In its latest commentary, published yesterday, it cites the need for an improvement in net exports and business investment to ensure a durable recovery. And it highlights the difficult back-drop of the Coalition Government's austerity programme, and a continuing fall in real household incomes as pay growth continues to lag inflation.
Professor Brian Ashcroft, economics editor of the Fraser of Allander commentary, said: "Some households seem to be having to have recourse to cash generators, payday loan companies, and pawnbrokers.
"If you look at the Scottish streets, these are increasingly important (in) allowing many people to get their assets into cash very easily. To the extent that is supporting household spending, it is not going to last."
He noted that new car purchases were up but added that a "far greater proportion"were being financed by credit, with lease arrangements also common. He said this would be fine if household debt were low but highlighted the fact that it was high.
Mr Ashcroft declared that it was a "big concern" that business investment was "still pretty flat".
While noting business surveys were painting a more upbeat picture, he added: "It is not being backed by people putting money where their mouth is, in investment terms."
He cited signs that big companies were building up their cash reserves and buying back shares, rather than investing, to try to push up returns on equity, observing that this was what corporate leaders' bonuses were based upon.
Fraser of Allander yesterday raised its forecast of Scottish growth this year to 1.3%, from 0.9% in its previous commentary in June.
It raised its forecast of expansion in 2014 to 1.8%, from 1.6% in June, and held its growth projection for 2015 at 2.1%. The Scottish economy grew by 0.4% in 2012.
Mr Ashcroft noted forecast growth for 2014 was still adrift of Scotland's longer-term annual trend rate.
Against a back-drop of below-trend growth, Fraser of Allander is forecasting that the unemployment rate, on the International Labour Organisation measure, will rise to 7.6% by the end of 2013 and to 8.3% by the close of next year, before falling back to 6.9% by the end of 2015. Figures published earlier this month by the Office for National Statistics showed that ILO unemployment in Scotland was 201,000, a rate of 7.3%, in the June to August period.

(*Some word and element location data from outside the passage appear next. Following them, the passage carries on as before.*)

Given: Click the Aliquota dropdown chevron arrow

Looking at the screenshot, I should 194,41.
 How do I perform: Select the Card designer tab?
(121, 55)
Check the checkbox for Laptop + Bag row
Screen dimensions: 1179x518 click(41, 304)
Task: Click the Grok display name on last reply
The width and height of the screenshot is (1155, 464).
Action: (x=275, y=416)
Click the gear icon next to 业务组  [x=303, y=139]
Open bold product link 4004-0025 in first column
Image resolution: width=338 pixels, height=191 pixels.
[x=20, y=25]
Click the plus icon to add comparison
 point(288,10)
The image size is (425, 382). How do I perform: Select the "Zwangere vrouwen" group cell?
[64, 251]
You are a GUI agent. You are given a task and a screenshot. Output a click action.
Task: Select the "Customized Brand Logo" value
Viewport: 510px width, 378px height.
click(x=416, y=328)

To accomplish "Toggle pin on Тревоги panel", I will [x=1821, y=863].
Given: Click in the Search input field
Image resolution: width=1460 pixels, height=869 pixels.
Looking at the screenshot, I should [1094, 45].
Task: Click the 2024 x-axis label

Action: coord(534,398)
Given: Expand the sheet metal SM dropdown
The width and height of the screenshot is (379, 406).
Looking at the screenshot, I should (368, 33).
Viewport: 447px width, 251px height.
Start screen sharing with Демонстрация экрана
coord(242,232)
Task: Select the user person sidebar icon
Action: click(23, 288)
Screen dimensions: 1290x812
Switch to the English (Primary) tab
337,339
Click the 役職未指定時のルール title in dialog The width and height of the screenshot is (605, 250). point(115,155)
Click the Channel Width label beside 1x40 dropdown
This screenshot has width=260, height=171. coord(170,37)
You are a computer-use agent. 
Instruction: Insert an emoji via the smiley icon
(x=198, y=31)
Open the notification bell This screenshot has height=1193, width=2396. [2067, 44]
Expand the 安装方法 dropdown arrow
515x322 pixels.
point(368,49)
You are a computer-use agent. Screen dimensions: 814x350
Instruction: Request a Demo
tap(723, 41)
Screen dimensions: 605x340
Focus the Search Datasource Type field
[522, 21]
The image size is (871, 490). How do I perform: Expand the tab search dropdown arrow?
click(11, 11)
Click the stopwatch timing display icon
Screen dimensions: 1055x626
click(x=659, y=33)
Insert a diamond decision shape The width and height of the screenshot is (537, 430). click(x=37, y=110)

Summing up the position in its latest commentary, Fraser of Allander says: "There is little doubt that, five years since the start of the Great Recession, we are now witnessing a stronger recovery, albeit belatedly compared to any recession in the last 70 to 80 years. And there are good reasons to be hesitant about whether the recovery can be sustained. Nevertheless, the Scottish economy has grown for five successive quarters to the second quarter of this year. The UK has grown for three successive quarters to the third quarter of the year. And the growth rate has been rising as 2013 unfolds."
Mr Ashcroft highlighted his relief that the threatened closure of the Grangemouth petrochemical plant had been averted, after a last-minute deal between owner Ineos and trade union Unite.
Fraser of Allander estimates in its commentary that closure of the petrochemicals plant would have reduced Scottish gross domestic product by about 0.7%, given the knock-on economic impact, and cost 4240 jobs in total. It adds that closure of the whole Grangemouth site would have led to a 1.2% fall in Scottish GDP, and the loss of 7261 jobs.
Fraser of Allander says the performance of the financial services sector "continues to give cause for concern". However, it highlights the fact that the manufacturing sector in Scotland has enjoyed a better performance than that in the UK as a whole in recent times.
Paul Brewer, senior partner at accountancy firm and commentary sponsor PwC, welcomed the fact that Scotland was among the best-performing parts of the UK outside London and the south-east of England.
However, declaring that the private sector should "take courage and invest", he added: "Recovery based on consumer spending, against a continuing background of weak real incomes, is unsustainable."